Un buon punto di inizio è un uomo di nome Robert Malley. Un ex compagno di Harvard e membro della campagna elettorale di Barack Obama, ne venne allontanato quando venne fuori che aveva contatti con Hamas. Venne poi riportato nella amministrazione nel 2015, come consulente sul Medio Oriente. Malley è noto per minimizzare le caratteristiche terroristiche dell’organizzazione Hamas, da lui definita “incompresa”. Ed è anche un amico intimo, sin dal liceo, del segretario di Stato Anthony Blinken.

Dopo la pausa dell’amministrazione Trump, Biden fece di Malley da subito il suo inviato speciale per l’Iran. Ora è stato sospeso dal Dipartimento di Stato e messo sotto inchiesta, sospettato di “gestione impropria di materiale coperto da segreto.”

Secondo un’inchiesta di Jay Solomon, Malley sarebbe al centro di una vera e propria operazione di influenza iraniana all’interno del governo federale americano. Della rete di influenza fa parte Ariane Tabatabai, cittadina americana cresciuta in Iran e figlia di Javad Tabatabai, un pensatore politico iraniano, il cui pensiero politico può essere riassunto come incoraggiare gli Stati Uniti a rompere le alleanze con Israele e i Paesi arabi del Golfo e allearsi con l’Iran.

Ariane ricopre a tutt’oggi un ruolo di massima responsabilità all’interno del Pentagono. Prima ancora lavorava per la Nato, e ancora prima faceva parte di una organizzazione iraniana di diplomazia segreta dedita a convincere l’Occidente che il programma nucleare iraniano fosse a scopi pacifici.

Secondo email e messaggi di testo ottenuti dalla organizzazione dissidente iraniana Iran International, a quei tempi Ariane Tabatabai scambiava regolarmente opinioni e consigli con le più alte sfere del regime iraniano. L’amministrazione Biden a tutt’oggi rifiuta di revocarle le autorizzazioni ad accedere a materiale classificato come segreto.

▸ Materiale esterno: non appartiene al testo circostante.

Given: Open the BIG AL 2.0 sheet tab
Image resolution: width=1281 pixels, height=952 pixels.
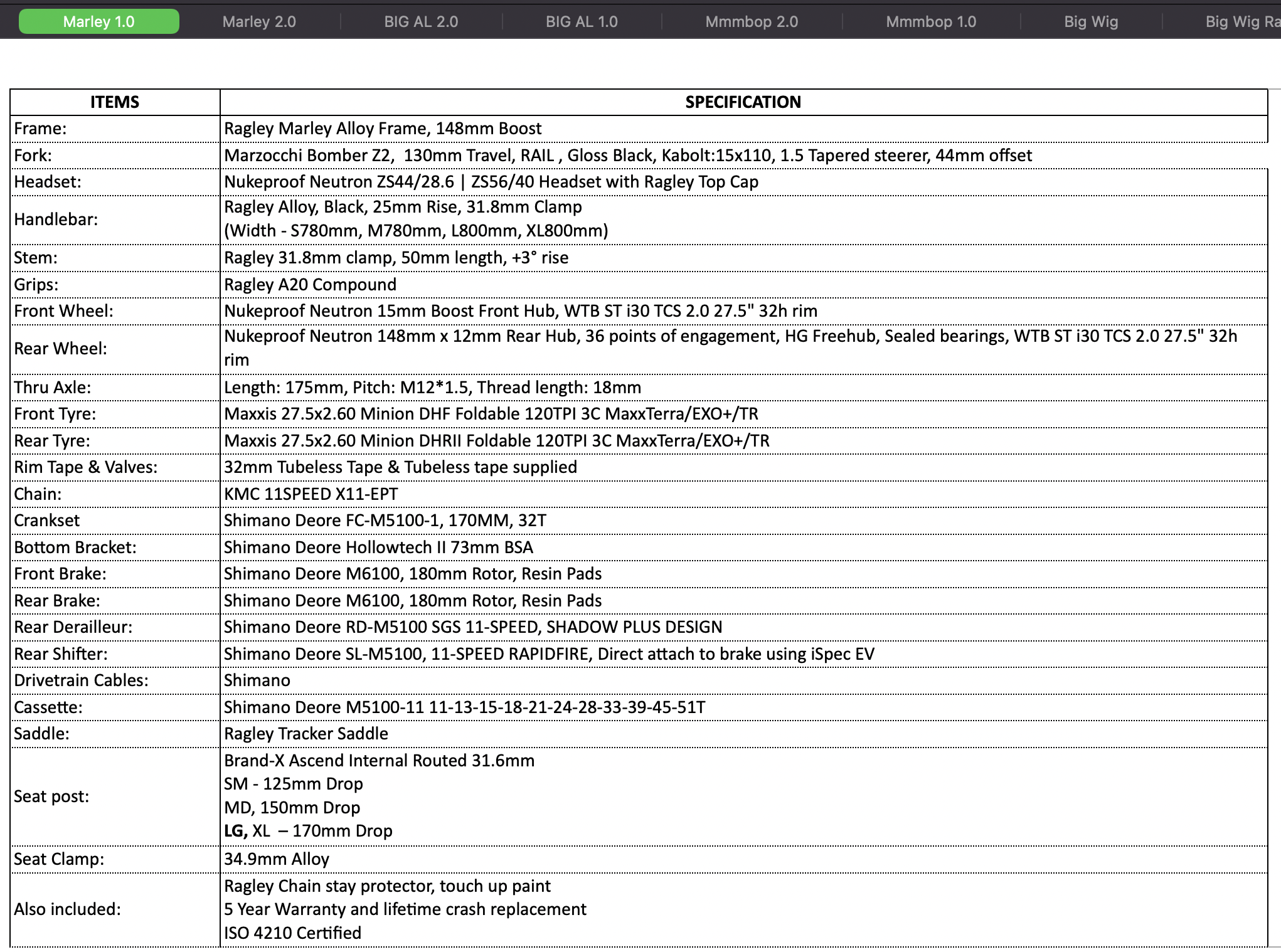Looking at the screenshot, I should [421, 22].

C’è solo da chiedersi quanto in profondità scorra questa infiltrazione iraniana nell’amministrazione Biden. Se tale possiamo chiamarla, dato che tutti sapevano come la pensava Malley e che frequentazioni avesse.

Agenti del Qatar

Ma anche il Qatar non sembra essere assente dalla scena. Yousra Fazili, che ricopre un’altra posizione importante al Pentagono, ha in passato lavorato come “consulente strategico” per l’ambasciatore del Qatar. Un suo cugino è stato arrestato in India come finanziatore di un gruppo terrorista del Kashmir.

Hady Amr, aiuto segretario di Stato per Israele-Palestina, è ben noto per le sue dichiarazione anti-Israele e pro-Intifada, e ha in passato lavorato per la solita Brookings Institution, agenti di influenza del Qatar a Washington. Una delle sue raccomandazioni principali è che l’Occidente si avvicini alla Fratellanza Musulmana in tutto il mondo.

E infine c’è Nejwa Ali, appena sospesa dal Department of Homeland Security, dove ricopriva il ruolo di revisore delle domande di asilo, per il tweet di cui sotto.

Fig 13 Nejwa

Ali è un ex portavoce dell’Organizzazione per la Liberazione della Palestina, ed ha una lunga storia di dichiarazioni anti-israeliane tra le più estreme.

Come farà l’amministrazione Biden a tenere in piedi una politica pro-Israele in questo frangente, ammesso e non concesso che quella sia la sua intenzione, con questa galassia di spie iraniane e agenti di influenza del Qatar nei suoi più alti ranghi, resta un mistero. Spero si avverta l’ironia.

Il riflesso dell’occidentale

In conclusione, quelli tra di noi con un po’ di anni sulle spalle sanno come funziona. L’abbiamo già visto: ogni volta che i palestinesi deludono la propria audience occidentale, o rifiutando la pace, oppure commettendo qualche efferato atto di terrorismo, scatta nell’occidentale una condizione di rifiuto e negazione, che lo porta a prendersela con Israele.

Il rifiuto di Arafat della proposta di pace di Camp David nel 2000, il lancio della Seconda Intifada, e l’inizio del terrorismo suicida sdoganarono concetti ed espressioni come “nazione di apartheid” e i paragoni tra Israele e Germania nazista. Che in precedenza erano considerati assurdi, o al minimo di cattivo gusto, anche tra i più grandi sostenitori della Palestina.

Gli eccidi del 7 ottobre stanno sdoganando “Dal Fiume al Mare”, e l’idea che Israele debba cessare di esistere.